Canadian Usher Gordon Stuckless Pleads Guilty to 100 Sex Abuse Charges
By Sounak Mukhopadhyay | April 23, 2014 1:24 PM EST
Canadian usher Gordon Stuckless has pleaded guilty to 100 charges of sexual abuse which involves 18 victims.
Mr Stuckless made the alleged offences decades back. However, he entered the plea only on Tuesday, April 22, 2014. According to Crown attorney Kelly Beale, the charges against Stuckless include sexual assault, gross indecency and indecent assault. It was in 1997 that Stuckless got convicted for sex assaults on 24 boys during his tenure as an usher at Maple Leaf Gardens in Toronto from 1969 to 1988, CTV News reported.
Stuckless returned to the limelight once again when police placed fresh charges against him in relation with his past activities of alleged assault in earlier decades. York Region police and Toronto police conducted separate investigations related to the charges against Stuckless. The individual investigations were eventually merged together.
Stuckless earlier pleaded not guilty to numerous charges which included buggery and sexual assault with a weapon. Ari Goldkind, Stuckless' lawyer, said that he was expecting to get a trial on those charges underway in the coming weeks. Mr Beale, on the other hand, may request a dangerous offender assessment for Stuckless; National Post reported. According to Goldkind, Stuckless has been going through chemical castration therapy and living a "law-abiding life."

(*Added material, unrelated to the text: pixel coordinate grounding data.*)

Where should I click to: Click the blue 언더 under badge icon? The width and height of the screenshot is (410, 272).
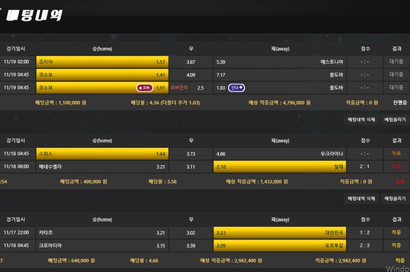[236, 88]
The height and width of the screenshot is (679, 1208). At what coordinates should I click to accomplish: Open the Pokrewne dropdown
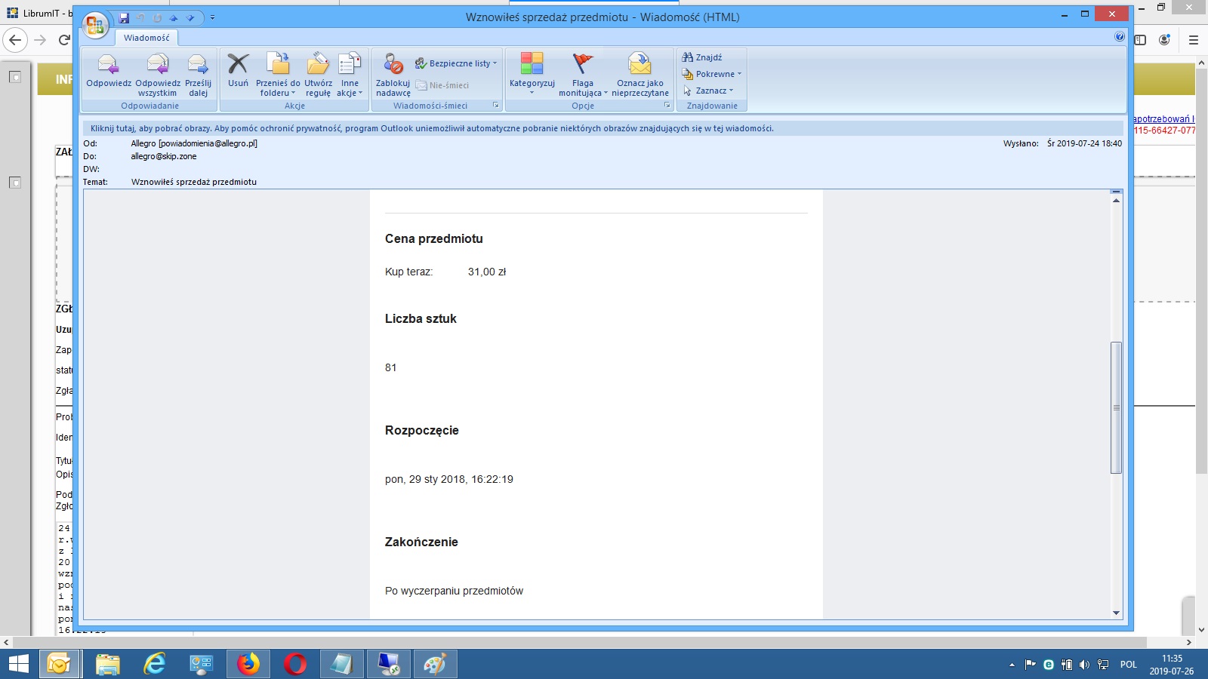(712, 74)
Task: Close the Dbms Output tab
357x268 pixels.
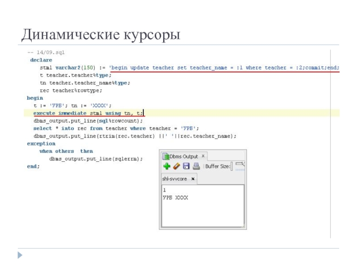Action: point(203,156)
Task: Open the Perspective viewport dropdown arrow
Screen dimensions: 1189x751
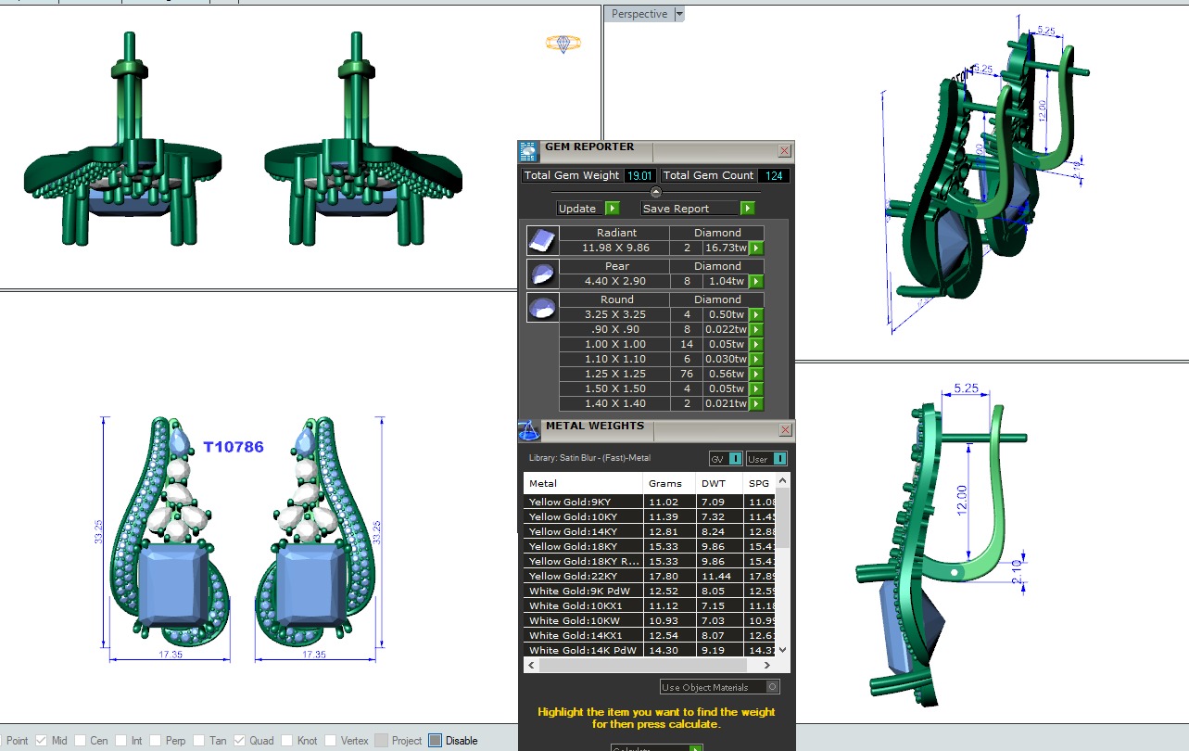Action: tap(679, 14)
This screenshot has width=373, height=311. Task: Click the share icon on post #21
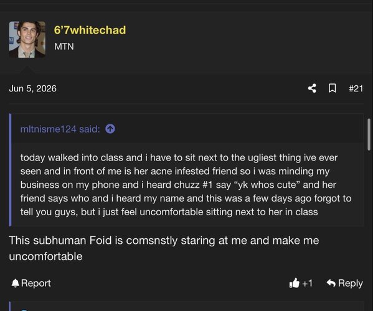coord(312,88)

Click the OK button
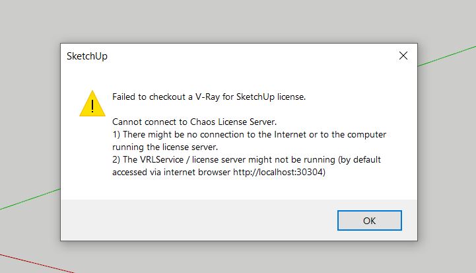[370, 220]
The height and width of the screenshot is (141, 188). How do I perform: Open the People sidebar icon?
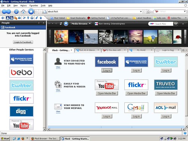click(8, 18)
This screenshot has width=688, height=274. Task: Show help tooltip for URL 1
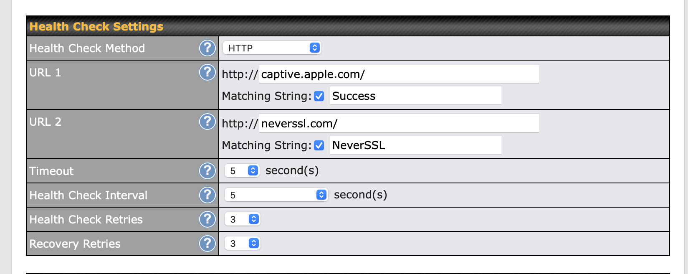[207, 72]
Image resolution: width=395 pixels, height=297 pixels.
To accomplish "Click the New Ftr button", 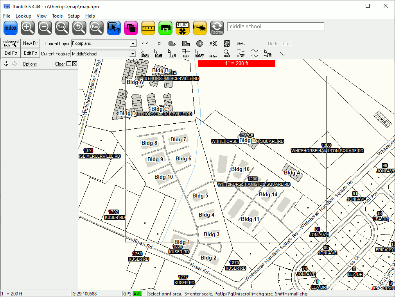I will (x=30, y=43).
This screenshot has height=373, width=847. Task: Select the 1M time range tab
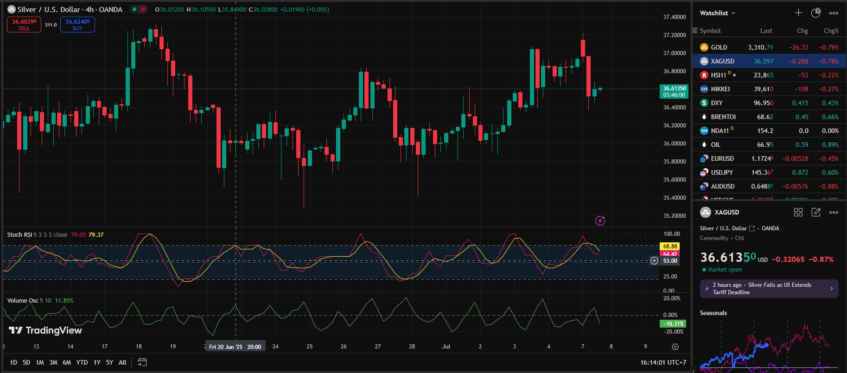tap(40, 362)
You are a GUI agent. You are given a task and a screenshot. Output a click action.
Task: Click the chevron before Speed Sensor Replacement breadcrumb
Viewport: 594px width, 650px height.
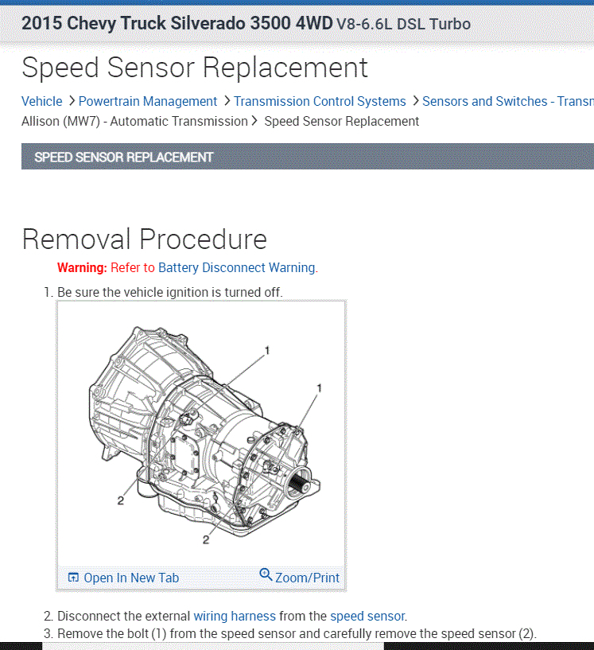pos(254,121)
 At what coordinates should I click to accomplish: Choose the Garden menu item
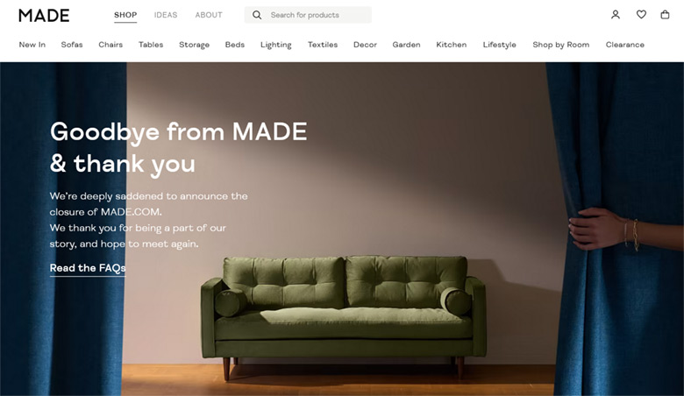406,45
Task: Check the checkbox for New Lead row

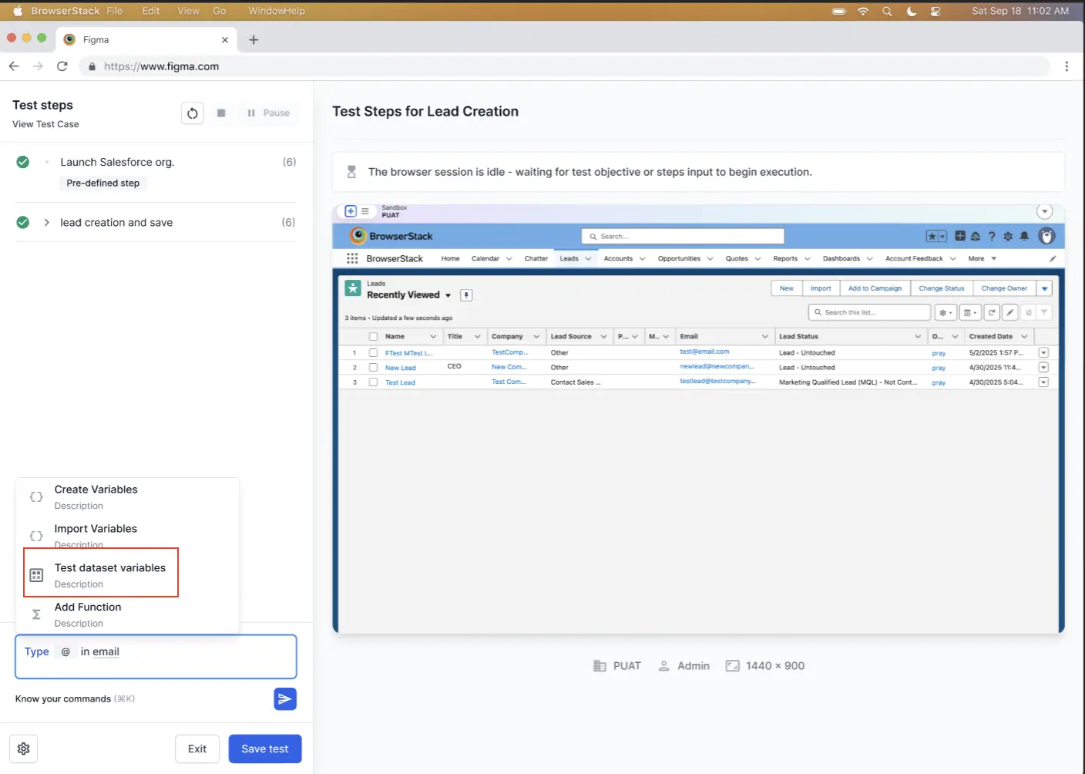Action: click(375, 367)
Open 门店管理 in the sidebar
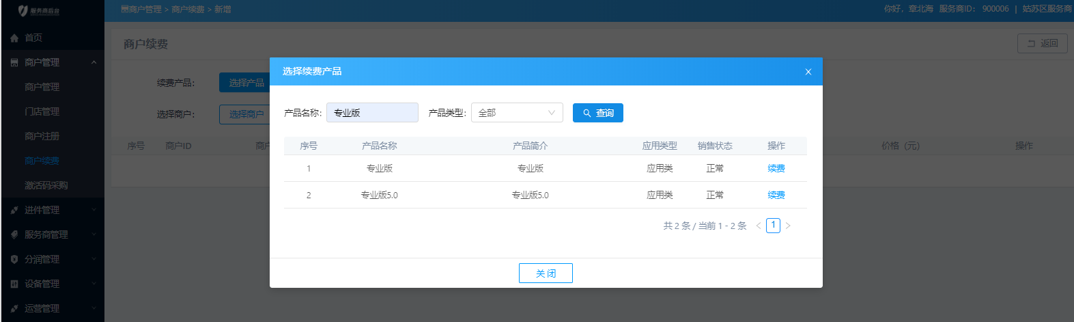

Goldkind further said that Stuckless had ceased to be a danger to the society since 2001. He said that Stuckless did not come even close to being a "dangerous offender" if he was treated in a "lawful" manner rather than in a "vengeful" way. Allan Donnan, who happens to be one of the victims of Stuckless' sexual abuse, begs to differ with Goldkind. Donnan said that Stuckless had been calculative on his sexual abuse for 30 years. There is no proof that Stuckless did not abuse anyone since he was released from jail, he said.
Martin Kruze was the first one to accuse Stuckless of sexual abuse. He said in 1997 that he had been abused by Stuckless since he was eight. He said that he, among several other hockey-admiring kids, was lured by Stuckless with player autographs, hockey sticks and free tickets. Kruze committed suicide a couple of days after Stuckless was sentenced in 1997.